All entries need to be written out verbatim, with pictures omitted.

(Collected data entries)
• • • •

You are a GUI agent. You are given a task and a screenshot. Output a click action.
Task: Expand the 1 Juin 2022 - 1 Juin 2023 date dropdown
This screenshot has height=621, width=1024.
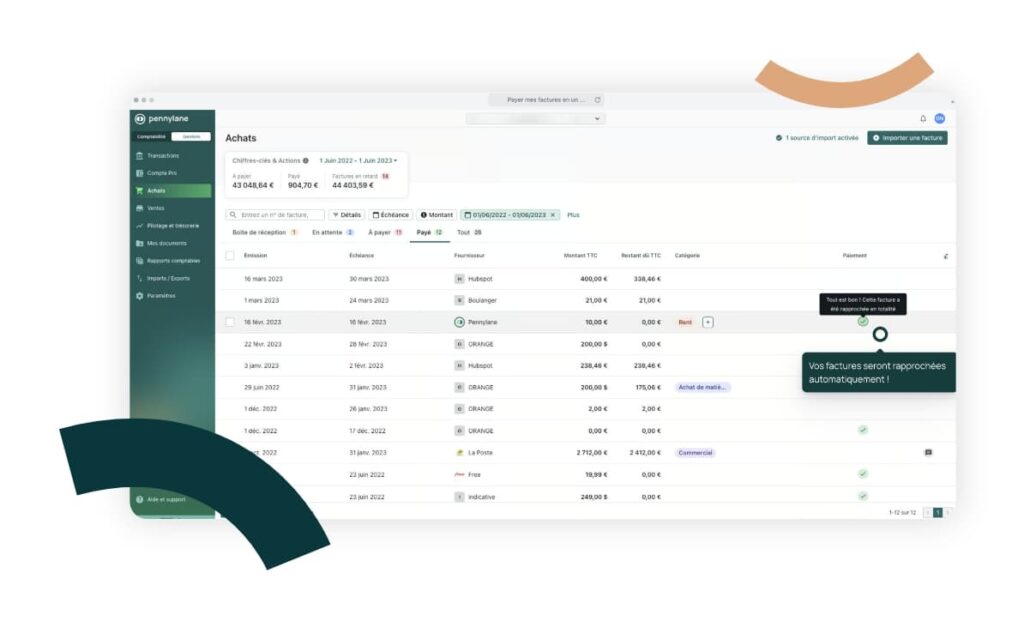click(x=358, y=160)
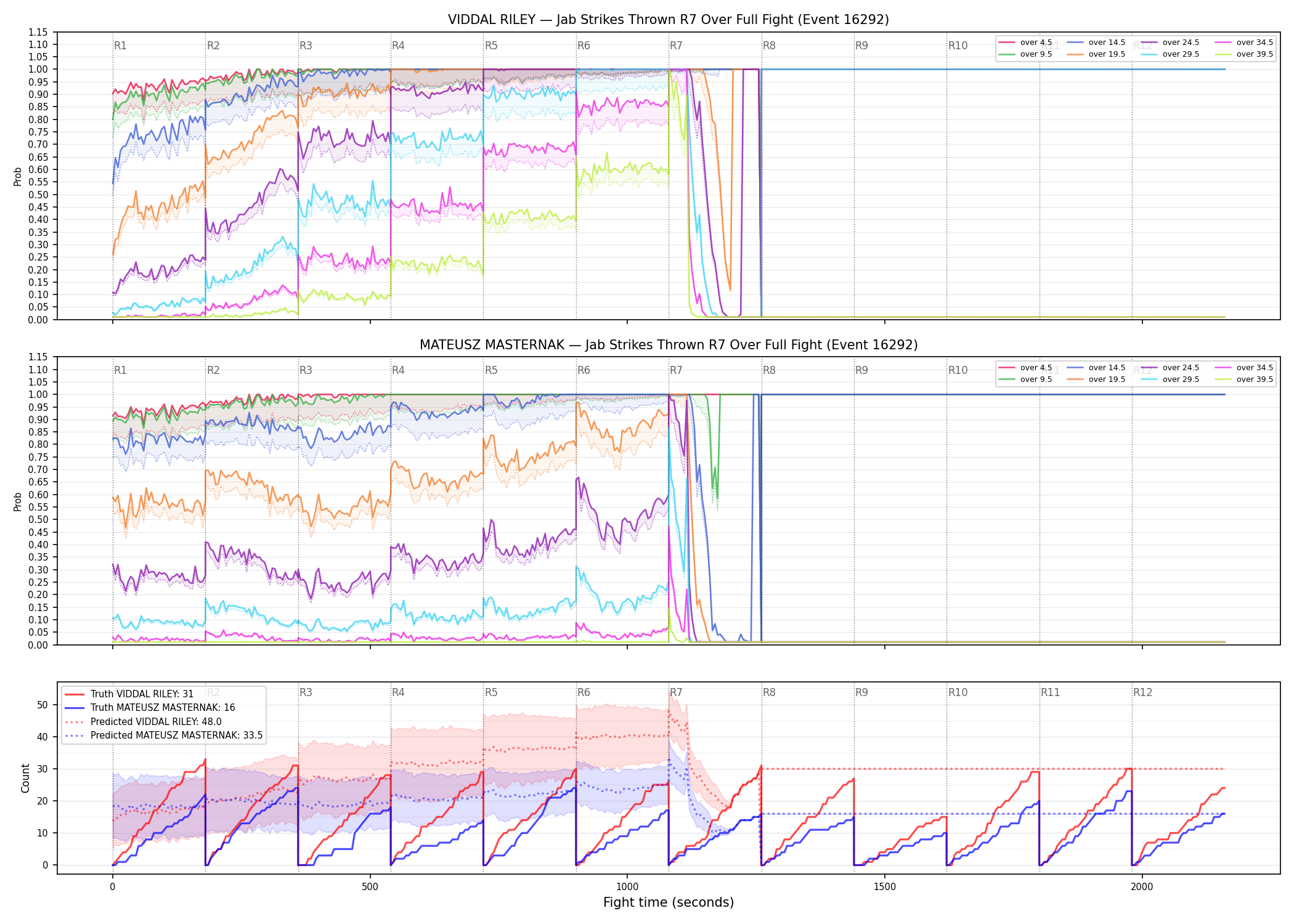Click the 1500 tick label on the x-axis
This screenshot has width=1294, height=924.
coord(885,886)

• • • •

# [ANSWER BELOW]
You are a GUI agent. You are given a task and a screenshot. Output a click action.
Task: Expand the 1 Juin 2022 - 1 Juin 2023 date dropdown
This screenshot has height=621, width=1024.
click(x=358, y=160)
Click the 1500 tick label on the x-axis
This screenshot has width=1294, height=924.
coord(885,886)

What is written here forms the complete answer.